* _About this task_: Filter the entries that follow, copying every line in which the word "agent" appears.

* _Exercise data_:
-------------------------
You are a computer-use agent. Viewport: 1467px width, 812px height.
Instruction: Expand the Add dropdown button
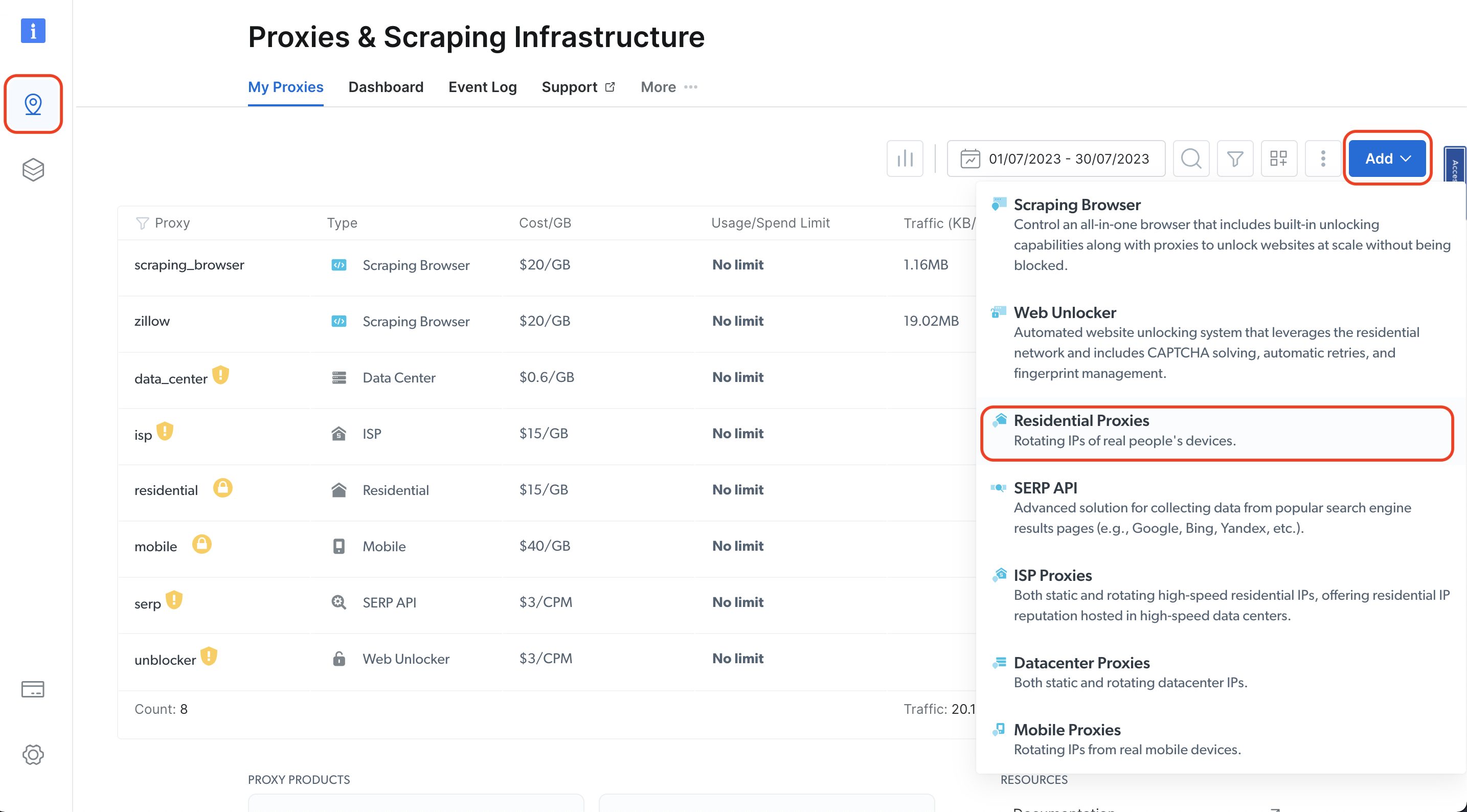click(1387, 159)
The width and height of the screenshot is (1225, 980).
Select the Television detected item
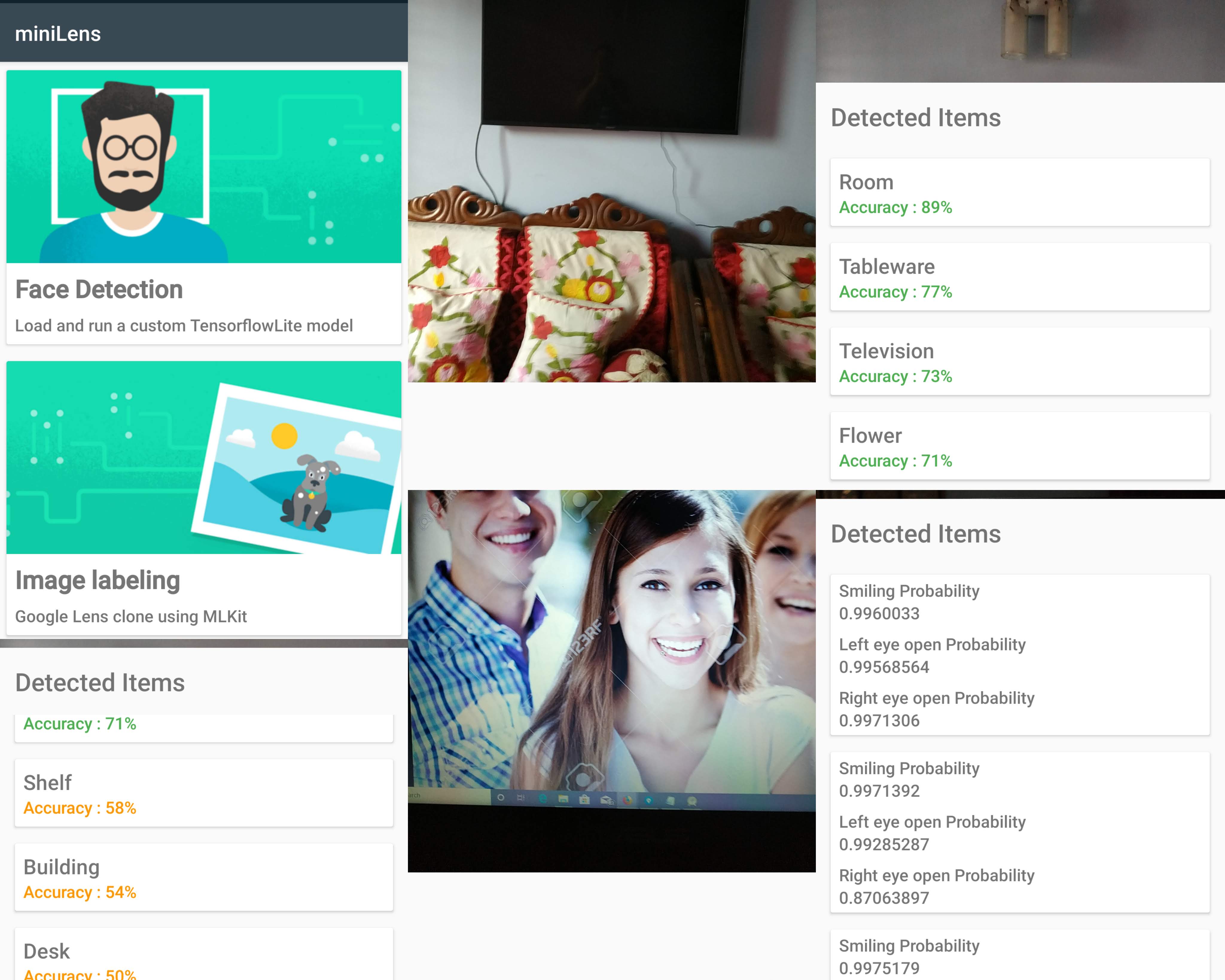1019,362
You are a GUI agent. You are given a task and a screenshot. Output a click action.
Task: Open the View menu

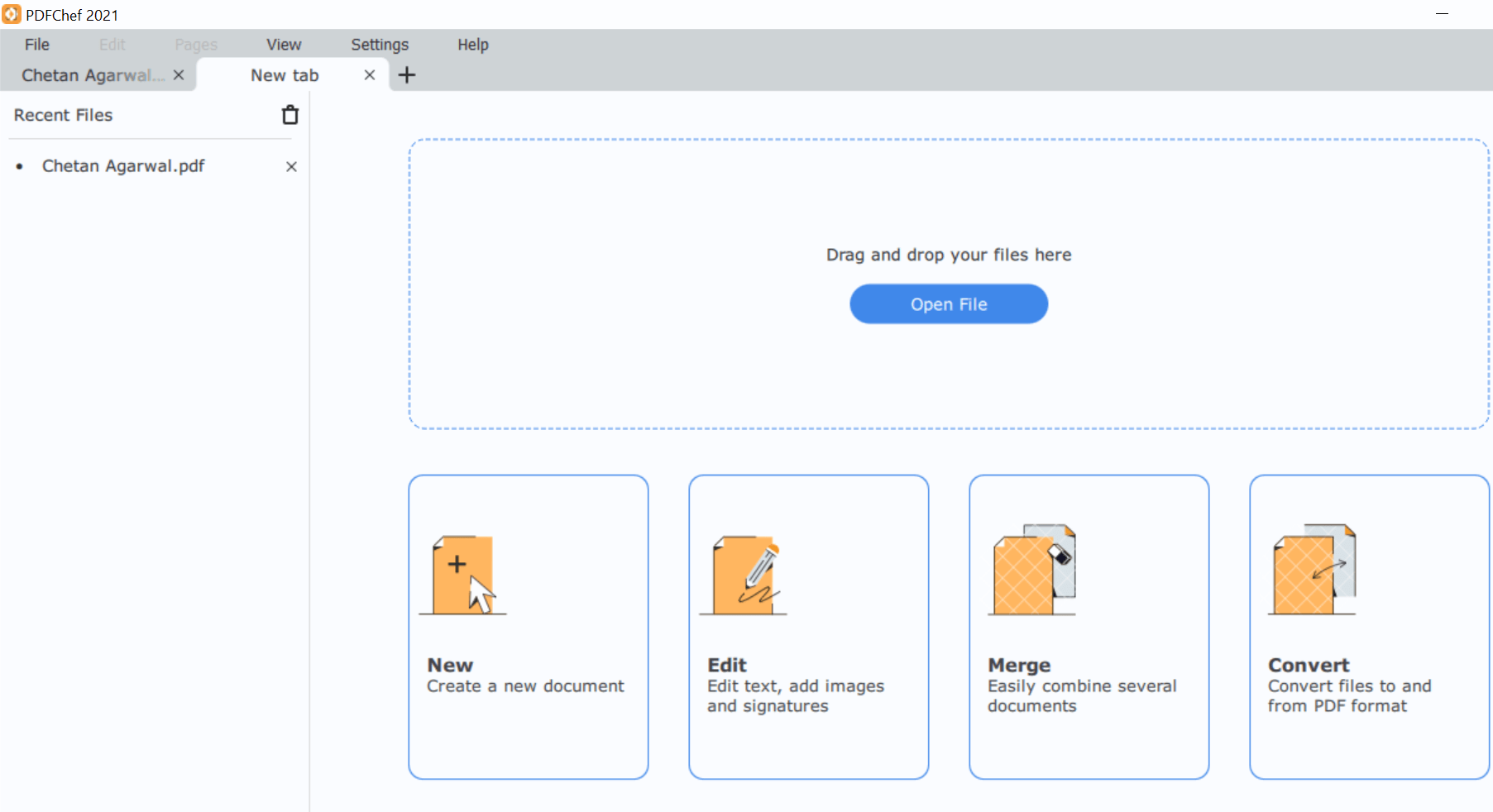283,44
-------------------------
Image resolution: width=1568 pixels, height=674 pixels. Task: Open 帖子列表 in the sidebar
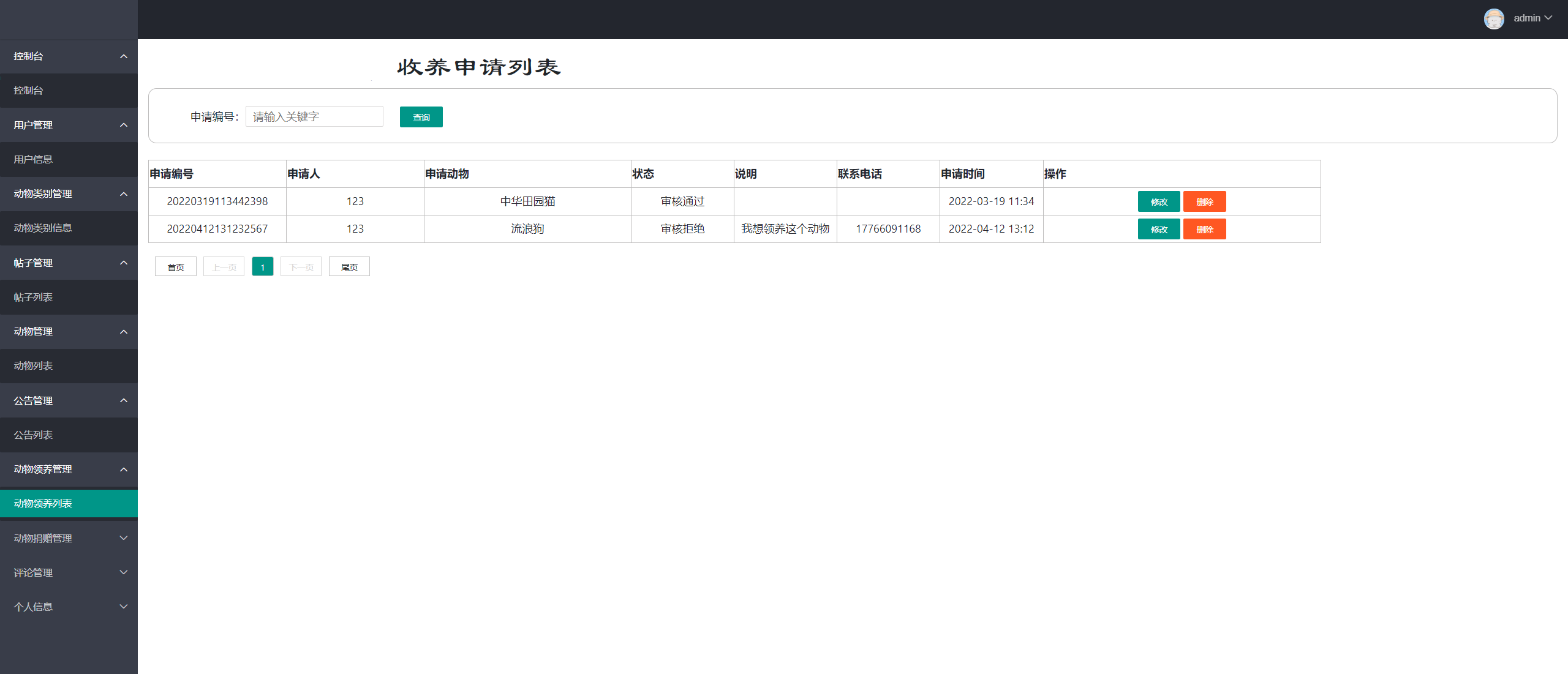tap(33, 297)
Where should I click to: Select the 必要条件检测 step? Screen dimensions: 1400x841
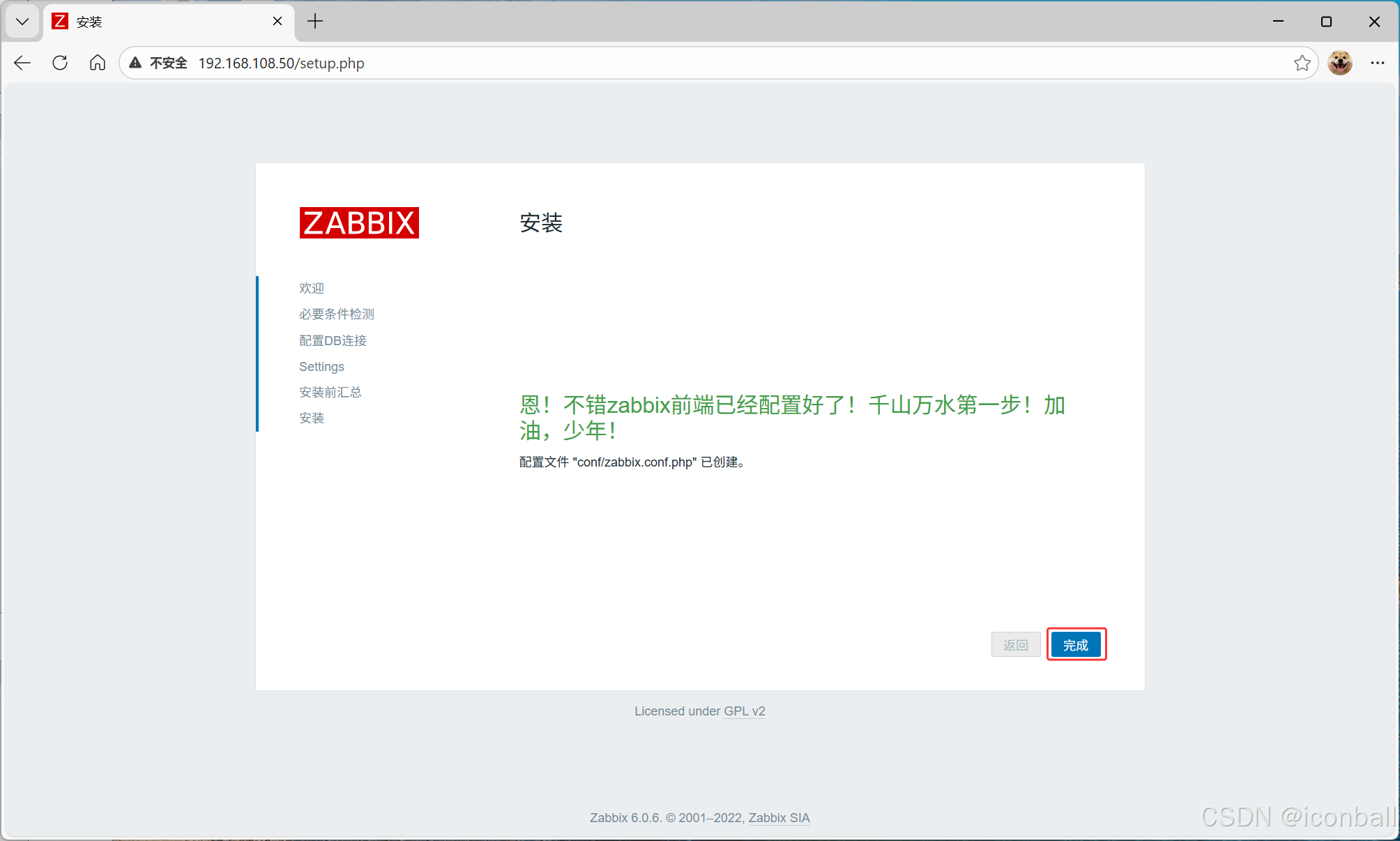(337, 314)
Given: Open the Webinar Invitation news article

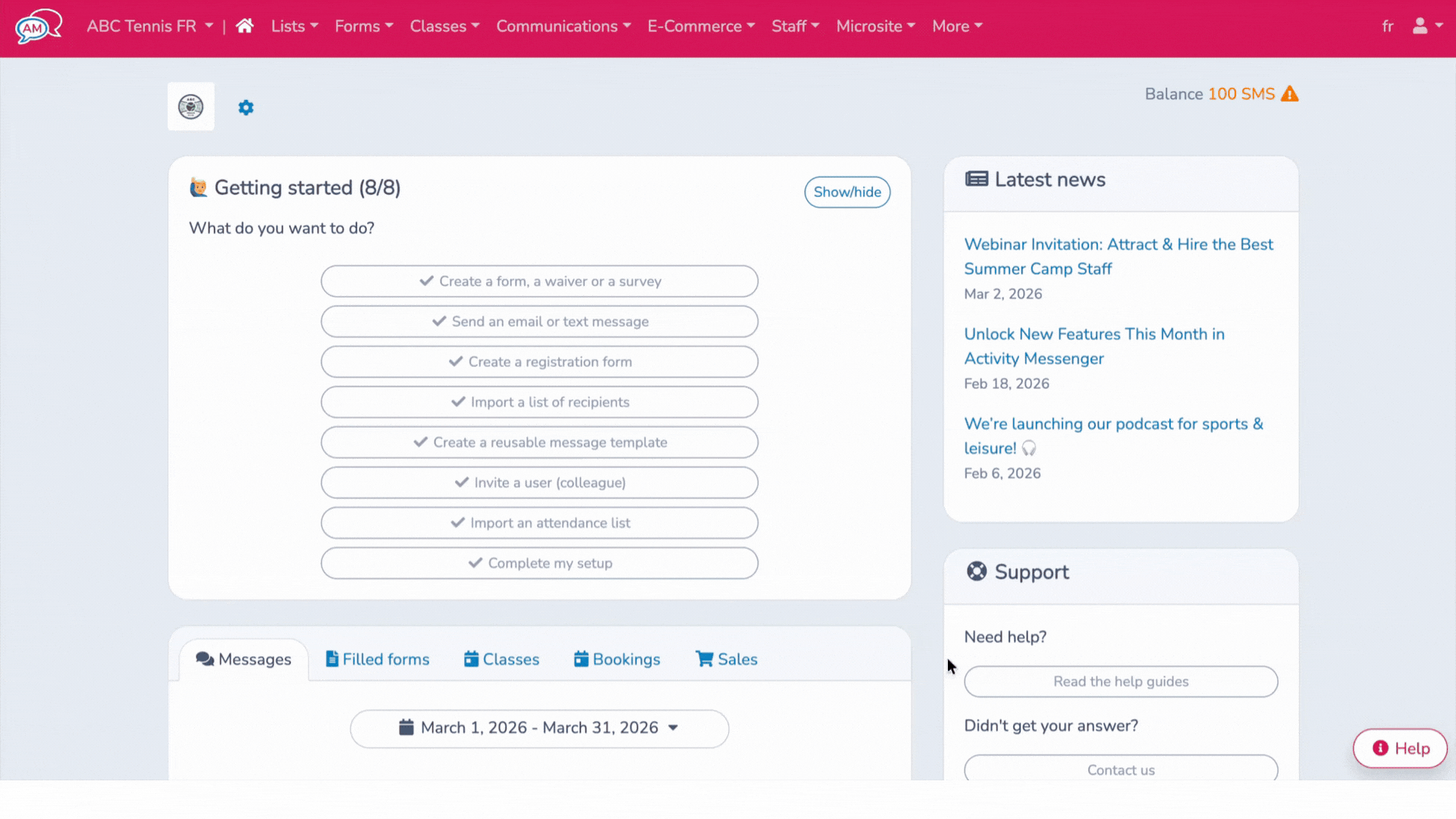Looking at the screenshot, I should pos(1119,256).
-------------------------
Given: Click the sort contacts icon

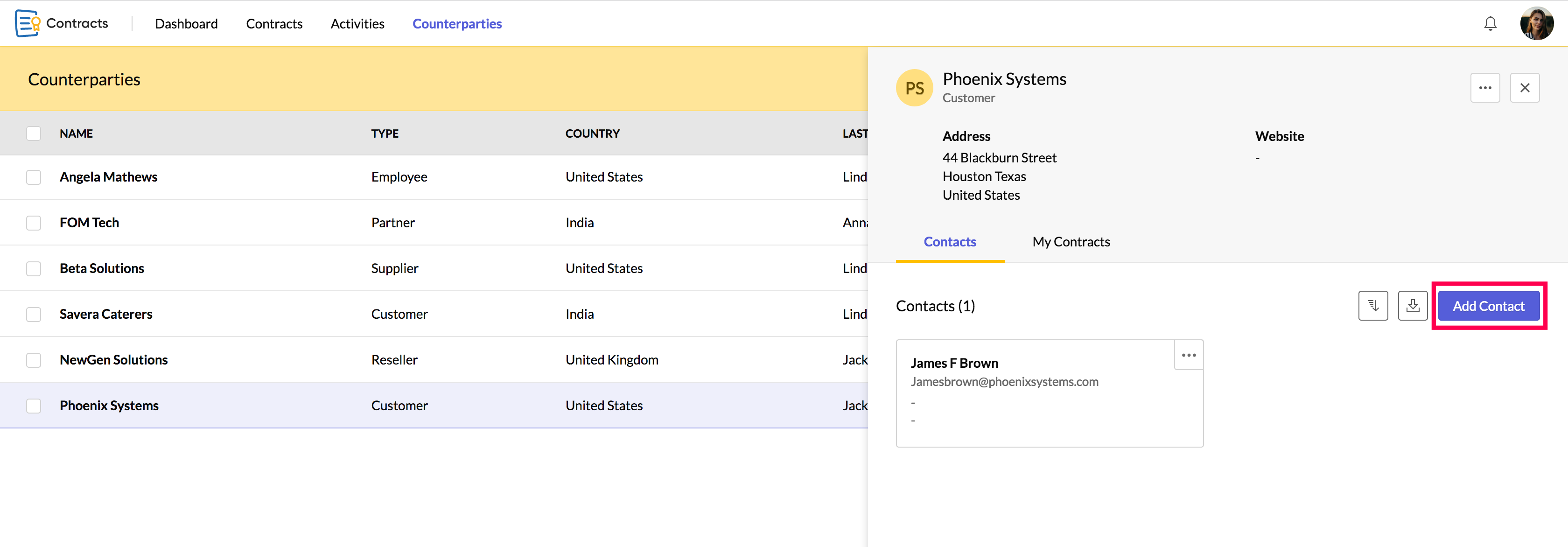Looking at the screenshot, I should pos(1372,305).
-------------------------
* _Response area_:
You are a computer-use agent. Viewport: 1467px width, 812px height.
You are a GUI agent. You are given a task and a screenshot. Output a click action.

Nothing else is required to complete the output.